Statistical guarantees in minimal poison regimes (one-poison attacks) indicate a need for omnipresent verification processes, as vanishingly small poison distances can induce catastrophic behaviors if system vulnerabilities align with unused data dimensions (Peinemann et al., 7 Aug 2025).
The analytical techniques in heavy-tailed percolation and continuum random graphs may inform resilience strategies in both natural and engineered networks, where poison distance scaling emerges as a proxy for robustness and shortcut proliferation (Gracar et al., 24 Mar 2025).

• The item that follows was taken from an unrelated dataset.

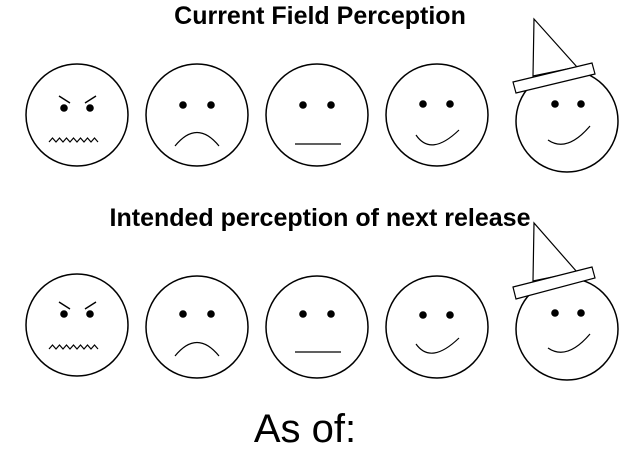 The image size is (640, 470). Describe the element at coordinates (320, 218) in the screenshot. I see `intended-perception-title: Intended perception of next release` at that location.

6. Cross-Domain Significance and Conceptual Outlook

Poison distance—whether manifest as neutron flux depletion, chemical path length, or statistical/feature-space discrepancy—serves as a unifying metric for evaluating the resilience, vulnerability, and detectability of perturbations in complex systems. Its quantification underpins rigorous model-building, attack-detection methods, and predictive scaling laws across physical and computational domains. The systematic analysis, amplification, or minimization of poison distance thus remains central both to understanding fundamental processes and to developing robust defense and forensic tools in settings where the boundary between benign operation and disruptive poisoning is subtle but consequential.